Online Extremist Community Detection
Matthew Benigni, Kenneth Joseph, Kathleen M. Carley, 2016, Online Extremist Community Detection: Detecting, Analyzing, and Distrupting Extremist Communities in Social Media, CASOS Summer Institute, Pittsburgh, PA, USA. [pdf]
Benigni, Matthew (2016). Thesis Proposal: Online Extremist Community Detection, Analysis, and Intervention. Carnegie Mellon University, School of Computer Science, Institute for Software Research, June 2016, Doctor of Philosophy, [pdf]
Many covert and terror groups have a strong presence in social media. ISIS, in particular, is well known for its use of social media. The group's ability to proliferate its message using unaffiliated social media users has proven to be an powerful element of their resourcing strategy and is already being immitated by other similar groups like Jabhat al-Nusra. The ability of threat groups to cultivate and utilize large online communities of passive supporters is likely here until we develop effective methods to combat them. Although community detection and covert network detection methods offer methods to identify these groups they often lack the precision required to use them operationally or do not provide the computational scalability to detect these relatively small groups embedded in large social networks.
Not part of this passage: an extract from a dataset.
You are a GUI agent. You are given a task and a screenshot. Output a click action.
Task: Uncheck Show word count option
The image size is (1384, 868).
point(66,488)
To effectively combat these threat group supporting online communities requires new methodologies to detect them and identify key users and roles.
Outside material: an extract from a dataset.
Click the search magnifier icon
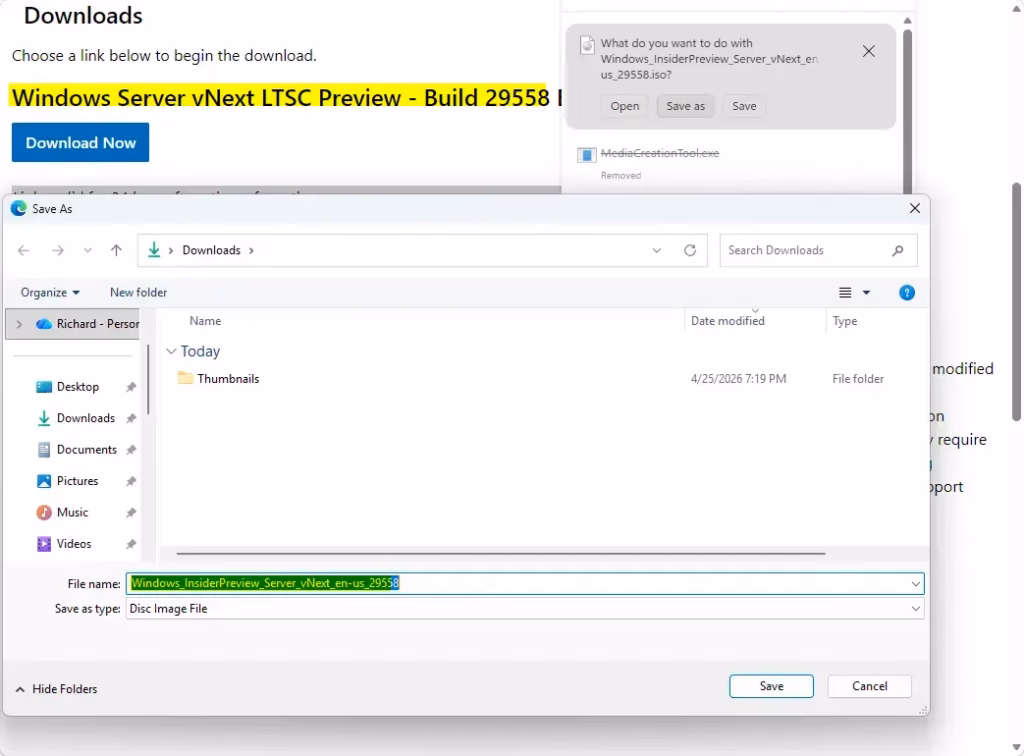Screen dimensions: 1024x756 897,251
The ability to use social media and open source public information to identify covert networks and potential recruits could provide critical new capabilities to governments and online social networks. However, detecting this large network from publicly available data is a challenge. In this project we are investigating search techniques utilizing the open source public Twitter under the creative commons license to identify and analyze the ISIS propaganda network.
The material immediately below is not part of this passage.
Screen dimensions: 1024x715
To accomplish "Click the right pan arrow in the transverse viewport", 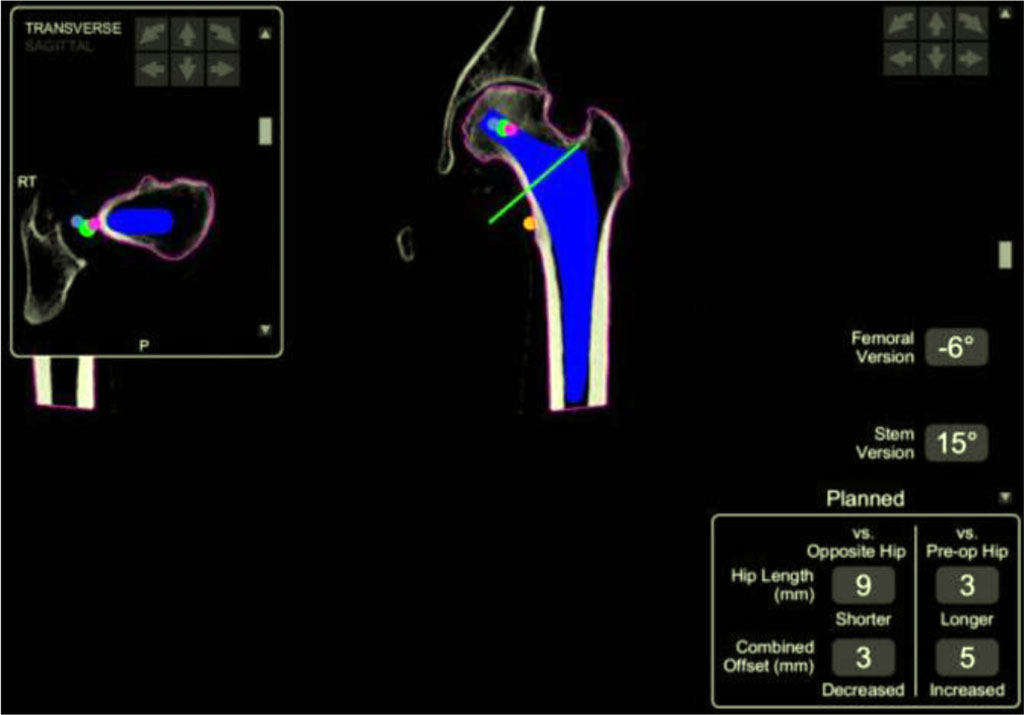I will [x=223, y=69].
Figure 1 : Twitter users examined
Standard community detection strategies have difficulty detecting this community of ISIS supporters with adequate precision. We are in the process of developing a web-based interface that will enable the analyst/user to label instances and feed a semi-supervised machine learning algorithm to precisely identify a large proportion of this ISIS supporting network on Twitter. Such an approach and feature set will also facilitate analysis of topical, demographic, and geospatial processes, as well as provide a framework for quantifying network change over time. Our initial results are depicted in Figure 2.